Há uma semana, no dia 18 de abril, o Tribunal do Júri do Distrito Federal condenou os cinco réus acusados pela chacina que resultou na morte de dez pessoas de uma mesma família. As penas impressionam: três deles — Gideon Batista de Menezes, Carlomam dos Santos Nogueira e Horácio Carlos Ferreira Barbosa — ultrapassam 300 anos de prisão, enquanto Fabrício Silva Canhedo foi sentenciado a 202 anos. No entanto, uma dúvida comum surge: quanto tempo esses condenados realmente ficarão presos?
Limite legal de 40 anos
Desde 2019, com as alterações introduzidas pelo Pacote Anticrime, o tempo máximo de cumprimento de penas privativas de liberdade no Brasil é de 40 anos. A advogada criminalista Vanessa Avellar Fernandez explica: “Embora a soma das penas possa ultrapassar séculos, a legislação brasileira proíbe penas de caráter perpétuo, estabelecendo um limite máximo para o tempo de cumprimento da pena”. Na prática, condenados por crimes hediondos ficam presos por tempo variável, dependendo da progressão de regime.

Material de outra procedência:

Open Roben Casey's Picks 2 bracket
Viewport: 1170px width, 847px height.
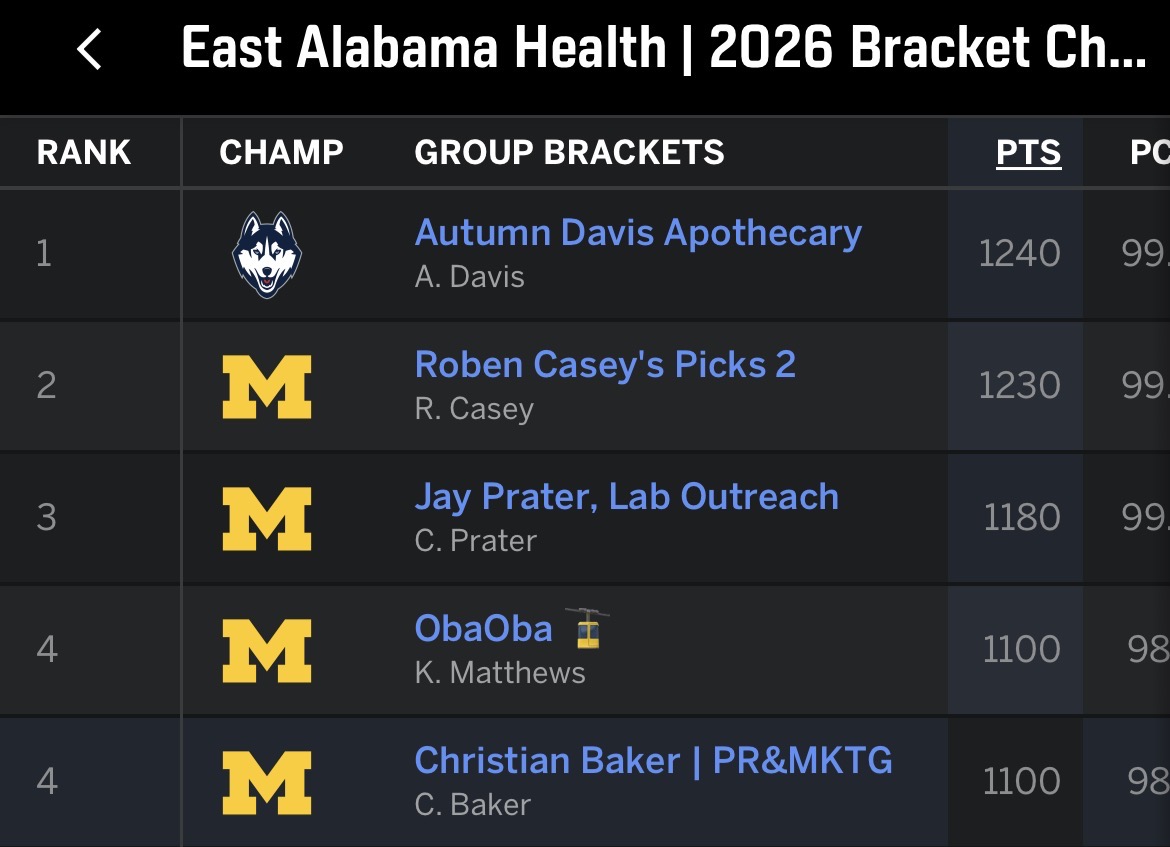[x=605, y=365]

Por que as penas são tão altas?
As condenações são resultado da soma de diversos crimes. No caso da chacina, os réus foram responsabilizados por homicídios, extorsão mediante sequestro, roubo, ocultação de cadáver, entre outros. Cada crime tem uma pena própria, que é somada ao final, chegando a centenas de anos. As penas foram definidas individualmente, de acordo com a participação de cada acusado.
Como funciona a progressão de regime?
Segundo a Lei de Execução Penal, a pena é executada de forma progressiva, com transferência para regimes menos rigorosos. Para ter direito à progressão, o preso deve cumprir percentuais mínimos da pena no regime em que se encontra. Para crimes hediondos, como homicídio qualificado, as regras são mais rígidas:
- 40% da pena para réus primários;
- 60% da pena para reincidentes;
- 50% a 70% da pena em casos de crimes hediondos com resultado morte.
Além do tempo mínimo, é necessário comprovar bom comportamento. “O comportamento do preso é um fator determinante e pode tanto atrasar quanto contribuir para a progressão de regime”, explica a advogada.
Veja a situação de cada réu
- Gideon Batista de Menezes: apontado como líder do grupo, condenado a 397 anos, 8 meses e 4 dias de reclusão, além de 1 ano e 5 meses de detenção e 716 dias-multa.
- Horácio Carlos Ferreira Barbosa: condenado a 300 anos, 6 meses e 2 dias de reclusão, além de 1 ano de detenção e 407 dias-multa.
- Carlomam dos Santos Nogueira: condenado a 351 anos, 1 mês e 4 dias de reclusão, além de 11 meses de detenção e 716 dias-multa.
- Fabrício Silva Canhedo: condenado a 202 anos, 6 meses e 28 dias de reclusão, além de 1 ano de detenção e 487 dias-multa.
- Carlos Henrique Alves da Silva: condenado a 2 anos de reclusão, em regime semiaberto, por ser reincidente. Como já estava preso por período superior à pena, deve ser solto após trâmites judiciais.
Os quatro primeiros deverão cumprir pena em regime inicial fechado e tiveram a prisão preventiva mantida.
Crimes cometidos
Segundo o Ministério Público do DF, os réus atuaram de forma conjunta, com divisão de tarefas. Entre os crimes apontados estavam homicídios qualificados, extorsão, roubo, sequestro, constrangimento ilegal, fraude processual, corrupção de menores, ocultação e destruição de cadáver. As investigações indicam que mais de cem crimes foram cometidos.
Motivação e cronologia
A chacina foi motivada pela posse de uma chácara de 5,2 hectares, avaliada em R$ 2 milhões, na região do Paranoá. A denúncia descreve um plano cruel e torpe, com violência extrema ao longo de semanas. Os crimes ocorreram entre outubro de 2022 e janeiro de 2023, com sequestros, roubos, assassinatos e ocultação de cadáveres. As vítimas foram mortas por estrangulamento, golpes de faca e tiveram corpos queimados ou jogados em cisterna.